## Problem to solve
Instruction for the data below: set down exactly the lines from the line with "Task: Start the workday timer with НАЧАТЬ" to the line with "This screenshot has height=929, width=1597.", inclusive, and no others.

--- Material to process Enclosed Below ---

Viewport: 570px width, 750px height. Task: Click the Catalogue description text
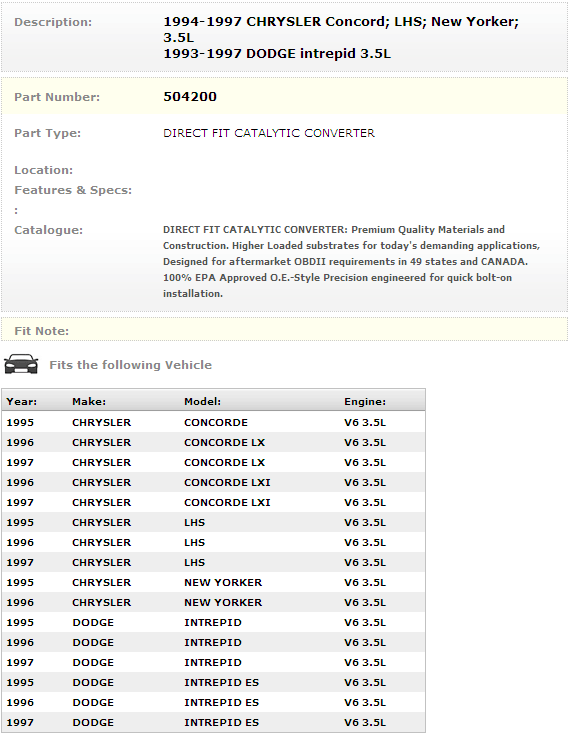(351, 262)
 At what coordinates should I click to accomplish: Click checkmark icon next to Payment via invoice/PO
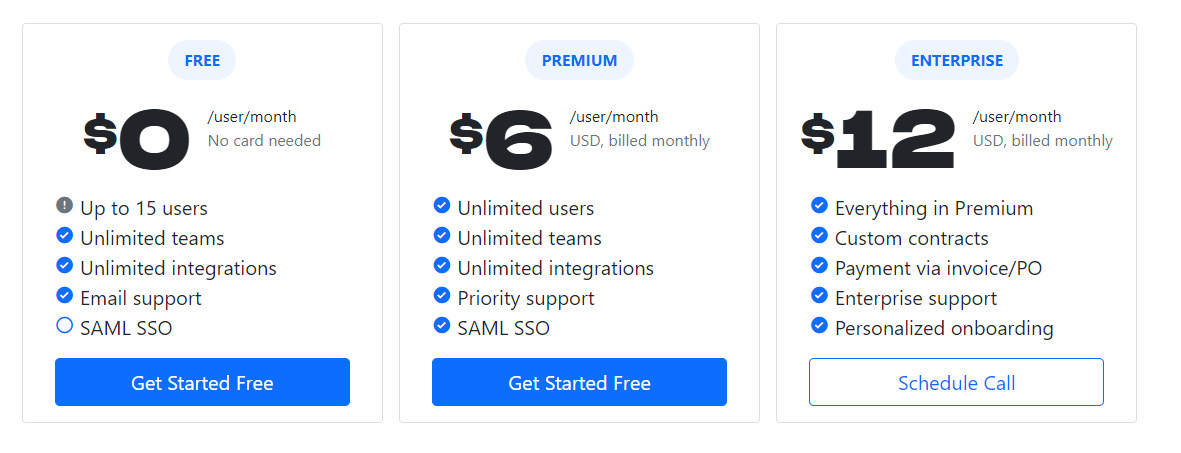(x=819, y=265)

--- End of Enclosed Material to process ---
--- Material to process Enclosed Below ---

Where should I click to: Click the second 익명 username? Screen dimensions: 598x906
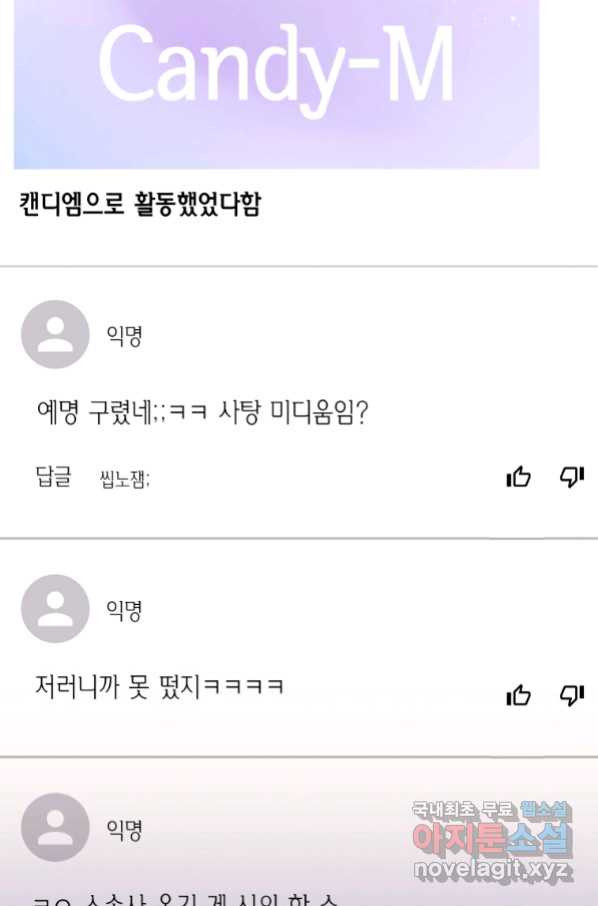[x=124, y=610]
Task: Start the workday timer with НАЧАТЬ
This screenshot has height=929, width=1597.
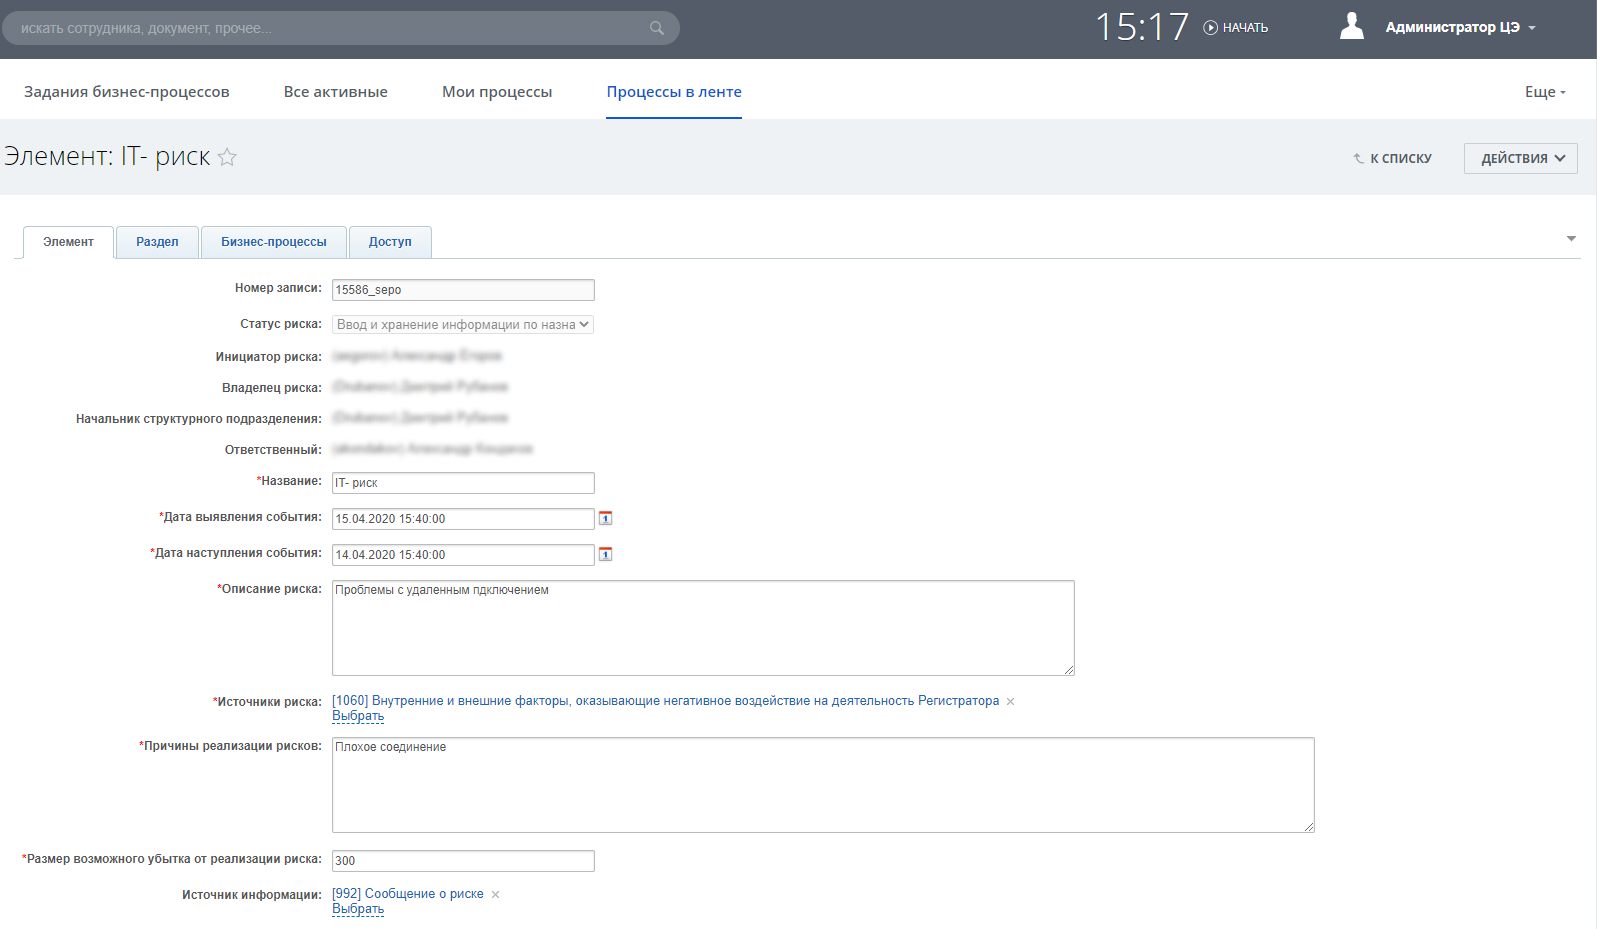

--- End of Enclosed Material to process ---
--- Material to process Enclosed Below ---

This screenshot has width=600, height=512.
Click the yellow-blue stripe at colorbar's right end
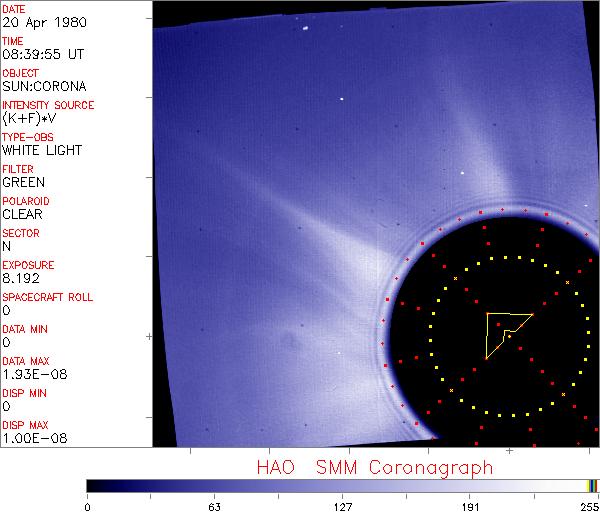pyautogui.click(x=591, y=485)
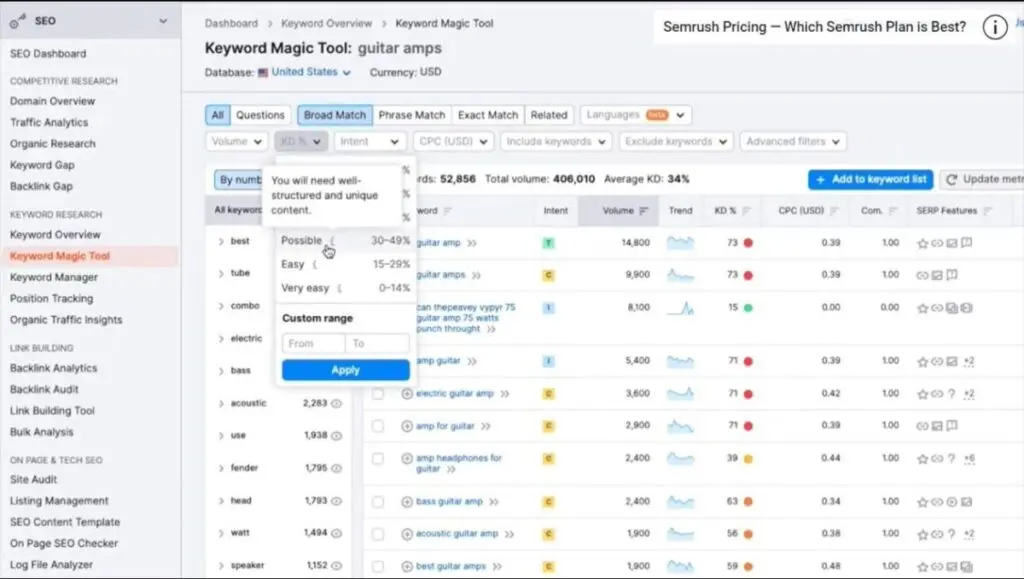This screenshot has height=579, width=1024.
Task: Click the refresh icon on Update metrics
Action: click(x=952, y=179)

--- End of Enclosed Material to process ---

## Result
Task: Start the workday timer with НАЧАТЬ
This screenshot has height=929, width=1597.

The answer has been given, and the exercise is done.